Stored items:
# # # #

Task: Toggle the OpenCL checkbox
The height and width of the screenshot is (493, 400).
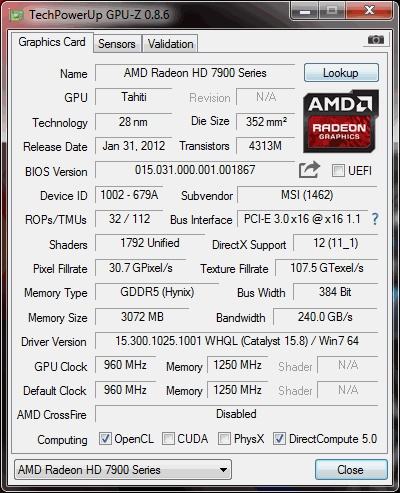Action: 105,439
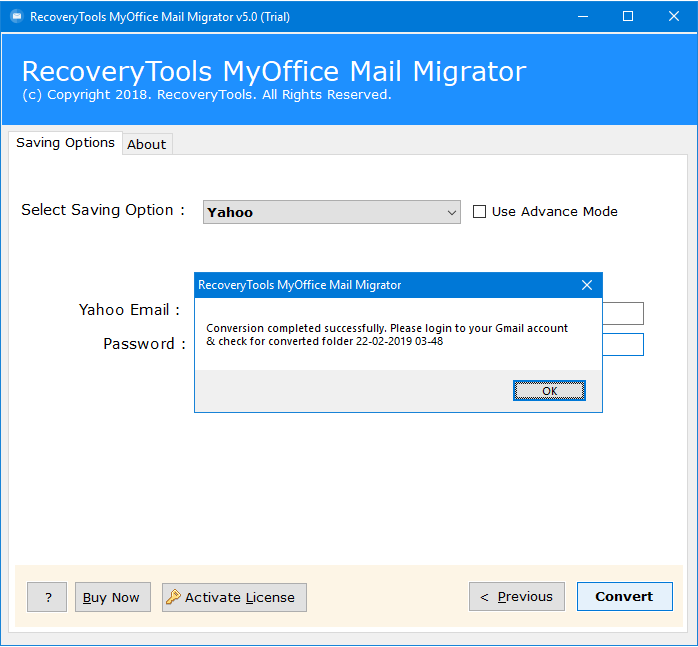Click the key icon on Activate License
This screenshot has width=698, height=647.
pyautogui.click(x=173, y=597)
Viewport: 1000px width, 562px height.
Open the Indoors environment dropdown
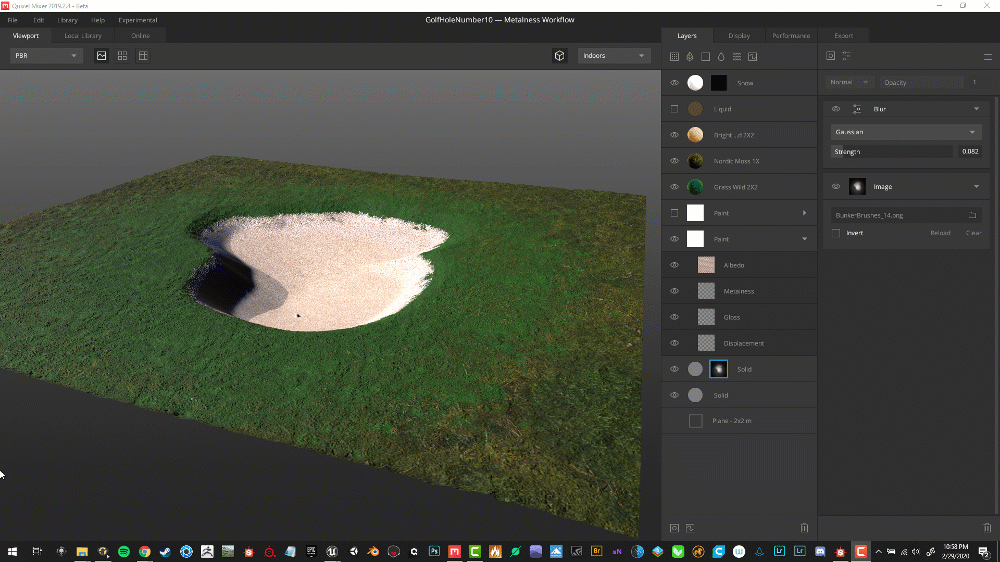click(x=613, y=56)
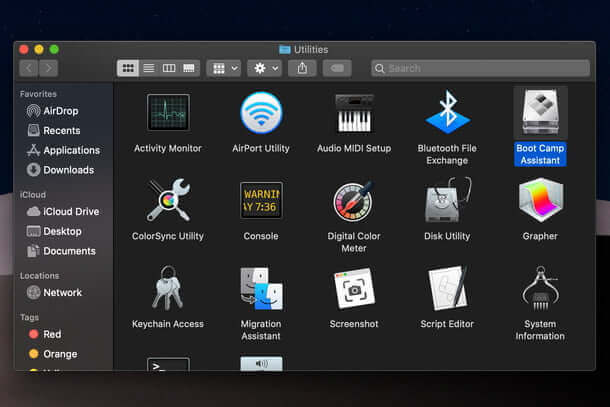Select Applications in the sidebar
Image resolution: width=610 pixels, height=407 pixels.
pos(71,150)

# # # #

### WORK TO BE COMPLETED
Every line above should be copied exactly; do not carry over the pictures.

### YOUR RESPONSE
Task: Toggle the OpenCL checkbox
The height and width of the screenshot is (493, 400).
Action: 105,439
Click the key icon on Activate License
This screenshot has width=698, height=647.
pyautogui.click(x=173, y=597)
Viewport: 1000px width, 562px height.
Open the Indoors environment dropdown
click(x=613, y=56)
Select Applications in the sidebar
Image resolution: width=610 pixels, height=407 pixels.
pos(71,150)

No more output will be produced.